I should warn you: getting extremely lucky does not automatically mean you cheated. Extremely unlikely events can make people suspicious, and merits investigation, but it does not make you guilty. Unlikely events still happen (like lightning strikes). I should note that the Atlanta school officials were not arrested just because the AJC pointed out their unlikely test gains. It was because after the AJC pointed it out, more investigations were opened which uncovered a cutthroat workplace culture, orders to destroy documents, silencing of dissenters, and so on.
But statistical concepts like the binomial distribution help us draw the line between “lucky” and “WTF suspiciously lucky”. We can even get that help with just 1 line of code. I hope you enjoy your money, and make sure to thank Carlos and Paolo for me on your way out.
¹: It’s actually 2 baseball caps with one of them turned backwards. Close enough.
²: Normal and binomial distributions are similar, but normal deals with continuous variables and binomial deals with discrete variables. Coin flips are discrete: there is no such thing as “0.5 flips”. However, the percentage that a school’s score increased is continuous: 5% is a valid outcome, along with 0.436%, 33.79%, and every number in between. So it makes sense that AJC used linear regression: they were dealing with a continuous variable.

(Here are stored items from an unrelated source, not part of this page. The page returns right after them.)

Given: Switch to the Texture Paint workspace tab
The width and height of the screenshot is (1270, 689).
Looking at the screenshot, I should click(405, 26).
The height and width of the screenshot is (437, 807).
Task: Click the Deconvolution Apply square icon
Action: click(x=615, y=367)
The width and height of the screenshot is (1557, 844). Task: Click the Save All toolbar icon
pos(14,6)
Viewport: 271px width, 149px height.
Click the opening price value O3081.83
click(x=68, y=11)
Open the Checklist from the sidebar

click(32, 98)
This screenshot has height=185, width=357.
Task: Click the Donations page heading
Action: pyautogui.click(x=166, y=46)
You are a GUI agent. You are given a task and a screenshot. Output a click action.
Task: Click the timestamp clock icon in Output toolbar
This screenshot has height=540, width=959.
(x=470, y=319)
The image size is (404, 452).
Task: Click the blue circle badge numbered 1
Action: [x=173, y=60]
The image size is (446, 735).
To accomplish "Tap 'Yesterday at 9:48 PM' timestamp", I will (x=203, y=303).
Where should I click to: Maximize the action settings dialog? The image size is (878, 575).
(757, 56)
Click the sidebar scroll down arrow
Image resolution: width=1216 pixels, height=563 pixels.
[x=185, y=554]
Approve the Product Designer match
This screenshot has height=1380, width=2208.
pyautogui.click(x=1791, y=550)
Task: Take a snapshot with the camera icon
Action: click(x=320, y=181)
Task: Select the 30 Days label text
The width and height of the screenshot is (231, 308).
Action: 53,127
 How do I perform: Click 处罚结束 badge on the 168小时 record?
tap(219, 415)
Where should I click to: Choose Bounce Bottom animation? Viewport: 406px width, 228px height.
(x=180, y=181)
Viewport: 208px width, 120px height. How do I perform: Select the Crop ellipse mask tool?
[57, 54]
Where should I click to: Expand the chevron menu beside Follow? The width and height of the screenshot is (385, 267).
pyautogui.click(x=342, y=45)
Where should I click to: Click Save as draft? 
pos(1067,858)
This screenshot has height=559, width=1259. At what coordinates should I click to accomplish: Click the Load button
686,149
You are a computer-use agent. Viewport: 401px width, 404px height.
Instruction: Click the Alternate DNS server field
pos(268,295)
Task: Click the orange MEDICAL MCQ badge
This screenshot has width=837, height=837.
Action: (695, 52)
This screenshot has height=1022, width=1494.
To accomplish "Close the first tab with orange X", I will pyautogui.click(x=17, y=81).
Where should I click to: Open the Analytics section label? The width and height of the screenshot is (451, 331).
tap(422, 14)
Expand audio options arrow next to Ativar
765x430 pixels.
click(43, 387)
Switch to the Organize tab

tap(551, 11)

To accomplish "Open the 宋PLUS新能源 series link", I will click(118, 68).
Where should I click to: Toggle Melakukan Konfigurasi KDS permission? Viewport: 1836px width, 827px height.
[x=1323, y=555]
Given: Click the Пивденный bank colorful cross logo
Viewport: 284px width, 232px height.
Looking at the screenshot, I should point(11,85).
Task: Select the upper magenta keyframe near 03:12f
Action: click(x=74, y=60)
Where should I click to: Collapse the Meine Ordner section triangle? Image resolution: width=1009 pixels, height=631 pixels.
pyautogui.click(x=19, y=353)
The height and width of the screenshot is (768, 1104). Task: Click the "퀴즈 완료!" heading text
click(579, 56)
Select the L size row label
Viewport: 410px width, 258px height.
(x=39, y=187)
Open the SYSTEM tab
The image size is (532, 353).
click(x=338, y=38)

³: This is (roughly) the raw probability of getting 42 or more successes out of 262 trials with a 4.7% success rate. However, the accusers wanted to make sure they accounted for possible bias in their data, so they estimated the speedrunner’s odds more generously at 1 in 85 billion, which is still absurdly low. You can read their original paper here, or watch this video explanation they made for the paper.
⁴: PMFs only apply to discrete variables, not continuous variables, but continuous variables have a similar concept called the PDF (probability density function, not to be confused with the document type or the initials of my other friend, Phillip Dominic Fantini. Just a coincidence.).
⁵: Another way to write this line of code is
print(pbinom(q=17, n=20, p=0.5, lower.tail=FALSE)).